### [Selection]

....

Dish Network has stepped up its offense against a Sprint proposal that it says could "severely jeopardize" its wireless plans.

The two companies are fighting over the FCC's proposed rule changes to Dish Network's AWS-4 spectrum, 40 MHz of satellite spectrum it wants to use for a land-based LTE network.

Dish cannot move forward with its LTE service until the FCC changes its regulations on the AWS-4 spectrum, and it is trying to block a Sprint proposal that would shift the band up 5 MHz from 2000-2020 MHz to 2005-2025 MHz.

Sprint wants the FCC to shift the band plan so that adjacent PCS spectrum in the 1915-1920 MHz and 1995-2005 MHz blocks can be put up for auction, a sale that could benefit Sprint's LTE service.

Sprint has said it "values the H-block as LTE expansion spectrum" and will bid on it if the FCC puts it on the auction block. Sprint currently uses a separate portion of the PCS band for LTE, making the H-block particularly advantageous.

....

### [Data supplied]
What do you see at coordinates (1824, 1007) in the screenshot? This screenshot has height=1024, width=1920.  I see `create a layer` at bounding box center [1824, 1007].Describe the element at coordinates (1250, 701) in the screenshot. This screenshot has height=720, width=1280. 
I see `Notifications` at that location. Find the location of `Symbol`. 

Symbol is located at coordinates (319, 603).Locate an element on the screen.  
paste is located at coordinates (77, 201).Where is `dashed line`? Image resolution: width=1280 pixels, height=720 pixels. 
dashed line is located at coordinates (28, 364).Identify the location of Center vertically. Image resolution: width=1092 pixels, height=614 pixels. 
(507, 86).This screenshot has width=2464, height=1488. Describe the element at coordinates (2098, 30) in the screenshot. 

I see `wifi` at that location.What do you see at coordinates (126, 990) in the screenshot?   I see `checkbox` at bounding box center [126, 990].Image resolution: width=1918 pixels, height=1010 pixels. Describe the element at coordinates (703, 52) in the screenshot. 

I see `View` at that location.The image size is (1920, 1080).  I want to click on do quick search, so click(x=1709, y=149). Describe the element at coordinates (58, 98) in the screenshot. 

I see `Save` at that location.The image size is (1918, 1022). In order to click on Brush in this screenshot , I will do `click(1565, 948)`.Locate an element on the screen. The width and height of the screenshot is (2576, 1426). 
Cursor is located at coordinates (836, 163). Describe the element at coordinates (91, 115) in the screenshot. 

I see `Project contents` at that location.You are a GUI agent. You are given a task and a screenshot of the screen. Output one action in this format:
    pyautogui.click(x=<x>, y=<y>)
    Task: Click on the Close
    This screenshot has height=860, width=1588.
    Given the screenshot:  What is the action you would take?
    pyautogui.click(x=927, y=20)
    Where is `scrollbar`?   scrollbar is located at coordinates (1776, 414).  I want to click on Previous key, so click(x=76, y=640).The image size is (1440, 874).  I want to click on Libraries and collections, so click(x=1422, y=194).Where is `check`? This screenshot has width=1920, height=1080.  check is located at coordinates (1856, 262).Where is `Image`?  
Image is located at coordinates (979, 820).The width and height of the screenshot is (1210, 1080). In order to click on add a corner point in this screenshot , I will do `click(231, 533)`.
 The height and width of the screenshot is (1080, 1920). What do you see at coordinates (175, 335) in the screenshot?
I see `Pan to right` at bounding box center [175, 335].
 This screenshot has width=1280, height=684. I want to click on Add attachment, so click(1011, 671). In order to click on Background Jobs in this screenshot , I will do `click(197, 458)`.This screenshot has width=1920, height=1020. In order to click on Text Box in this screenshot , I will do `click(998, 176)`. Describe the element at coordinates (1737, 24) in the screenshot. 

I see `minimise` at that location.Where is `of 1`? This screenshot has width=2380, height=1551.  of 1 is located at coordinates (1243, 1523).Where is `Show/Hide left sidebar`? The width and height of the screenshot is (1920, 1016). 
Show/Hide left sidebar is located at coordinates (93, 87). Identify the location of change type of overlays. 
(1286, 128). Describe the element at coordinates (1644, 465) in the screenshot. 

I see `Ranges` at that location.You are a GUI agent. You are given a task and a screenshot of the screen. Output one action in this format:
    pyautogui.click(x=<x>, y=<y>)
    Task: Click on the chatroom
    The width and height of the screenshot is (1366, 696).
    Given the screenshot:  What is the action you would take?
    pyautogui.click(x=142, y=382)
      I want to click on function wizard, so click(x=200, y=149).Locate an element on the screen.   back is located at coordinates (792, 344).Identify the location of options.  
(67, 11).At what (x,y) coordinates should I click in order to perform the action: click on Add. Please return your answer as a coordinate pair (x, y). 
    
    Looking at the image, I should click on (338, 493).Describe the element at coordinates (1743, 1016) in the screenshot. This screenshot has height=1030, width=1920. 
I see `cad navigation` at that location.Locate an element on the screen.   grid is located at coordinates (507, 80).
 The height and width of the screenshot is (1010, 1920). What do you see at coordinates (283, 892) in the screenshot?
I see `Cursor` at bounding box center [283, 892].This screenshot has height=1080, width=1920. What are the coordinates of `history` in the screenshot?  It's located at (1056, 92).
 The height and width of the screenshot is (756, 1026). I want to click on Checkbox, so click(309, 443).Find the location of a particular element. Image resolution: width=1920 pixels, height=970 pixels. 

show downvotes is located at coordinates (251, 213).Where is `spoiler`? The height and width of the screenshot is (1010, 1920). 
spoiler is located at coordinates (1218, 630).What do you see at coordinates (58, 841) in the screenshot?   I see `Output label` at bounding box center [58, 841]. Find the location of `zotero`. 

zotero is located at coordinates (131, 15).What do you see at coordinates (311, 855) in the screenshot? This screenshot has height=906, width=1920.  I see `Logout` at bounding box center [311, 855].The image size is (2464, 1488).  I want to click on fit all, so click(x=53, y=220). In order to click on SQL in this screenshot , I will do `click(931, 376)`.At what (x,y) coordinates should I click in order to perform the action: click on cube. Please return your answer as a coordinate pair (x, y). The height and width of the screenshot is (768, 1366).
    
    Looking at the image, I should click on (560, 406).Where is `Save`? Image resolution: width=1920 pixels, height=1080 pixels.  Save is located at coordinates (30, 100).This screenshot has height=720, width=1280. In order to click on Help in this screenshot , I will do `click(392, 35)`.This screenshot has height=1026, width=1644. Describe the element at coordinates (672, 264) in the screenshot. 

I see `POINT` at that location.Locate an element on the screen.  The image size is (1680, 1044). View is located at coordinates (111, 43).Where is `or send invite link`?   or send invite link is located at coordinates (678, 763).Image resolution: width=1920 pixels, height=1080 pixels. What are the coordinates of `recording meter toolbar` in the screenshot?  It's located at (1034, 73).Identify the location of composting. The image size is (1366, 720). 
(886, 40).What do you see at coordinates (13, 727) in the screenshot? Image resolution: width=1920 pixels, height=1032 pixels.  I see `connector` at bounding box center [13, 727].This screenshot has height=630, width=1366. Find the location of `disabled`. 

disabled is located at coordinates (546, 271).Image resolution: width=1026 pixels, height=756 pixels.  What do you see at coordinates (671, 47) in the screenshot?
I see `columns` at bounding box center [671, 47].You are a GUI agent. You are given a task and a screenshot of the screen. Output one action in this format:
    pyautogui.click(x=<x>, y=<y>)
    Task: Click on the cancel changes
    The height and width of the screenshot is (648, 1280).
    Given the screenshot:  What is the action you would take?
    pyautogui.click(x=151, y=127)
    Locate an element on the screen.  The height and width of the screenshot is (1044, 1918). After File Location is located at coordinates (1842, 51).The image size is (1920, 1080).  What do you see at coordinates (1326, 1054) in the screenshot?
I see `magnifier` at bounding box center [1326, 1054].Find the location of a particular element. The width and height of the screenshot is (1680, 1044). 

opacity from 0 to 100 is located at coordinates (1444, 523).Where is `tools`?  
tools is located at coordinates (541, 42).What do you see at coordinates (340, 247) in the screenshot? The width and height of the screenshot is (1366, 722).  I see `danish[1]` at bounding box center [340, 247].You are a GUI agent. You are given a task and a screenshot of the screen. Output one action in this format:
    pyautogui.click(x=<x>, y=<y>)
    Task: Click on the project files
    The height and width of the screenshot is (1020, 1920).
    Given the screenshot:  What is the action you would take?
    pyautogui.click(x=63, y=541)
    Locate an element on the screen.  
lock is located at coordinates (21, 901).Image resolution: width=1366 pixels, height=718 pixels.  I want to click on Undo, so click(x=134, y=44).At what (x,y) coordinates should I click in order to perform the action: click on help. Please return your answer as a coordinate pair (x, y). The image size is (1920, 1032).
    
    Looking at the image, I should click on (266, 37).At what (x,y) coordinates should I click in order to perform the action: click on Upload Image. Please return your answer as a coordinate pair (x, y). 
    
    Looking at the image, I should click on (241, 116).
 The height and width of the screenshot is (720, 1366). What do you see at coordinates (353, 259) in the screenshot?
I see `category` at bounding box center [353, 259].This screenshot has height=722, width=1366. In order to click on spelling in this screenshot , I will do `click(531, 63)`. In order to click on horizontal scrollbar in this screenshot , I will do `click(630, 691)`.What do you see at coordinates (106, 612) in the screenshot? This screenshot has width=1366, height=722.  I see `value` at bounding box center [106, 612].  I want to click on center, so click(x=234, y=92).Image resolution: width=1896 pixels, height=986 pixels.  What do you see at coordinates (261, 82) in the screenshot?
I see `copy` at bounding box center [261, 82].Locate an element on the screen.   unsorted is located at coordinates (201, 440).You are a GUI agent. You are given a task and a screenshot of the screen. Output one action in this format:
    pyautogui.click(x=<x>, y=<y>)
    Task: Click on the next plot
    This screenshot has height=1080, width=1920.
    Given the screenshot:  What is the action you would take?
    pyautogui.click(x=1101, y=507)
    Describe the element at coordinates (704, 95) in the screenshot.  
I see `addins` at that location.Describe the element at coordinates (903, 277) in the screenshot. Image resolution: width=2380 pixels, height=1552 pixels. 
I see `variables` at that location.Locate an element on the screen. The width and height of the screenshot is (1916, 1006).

....

### [Things to do]
[A] How would you render this sentence from the spectrum article in Spanish: "Dish Network has stepped up its offense against a Sprint proposal that it says could "severely jeopardize" its wireless plans."
[B] Can you set down everything in the spectrum article from "Sprint has said" down to "H-block particularly advantageous."?
The rows have nothing to do with the spectrum article.

### [The results]
[A] Dish Network ha intensificado su ofensiva contra una propuesta de Sprint que, según afirma, podría "poner en grave peligro" sus planes inalámbricos.

[B]
Sprint has said it "values the H-block as LTE expansion spectrum" and will bid on it if the FCC puts it on the auction block. Sprint currently uses a separate portion of the PCS band for LTE, making the H-block particularly advantageous.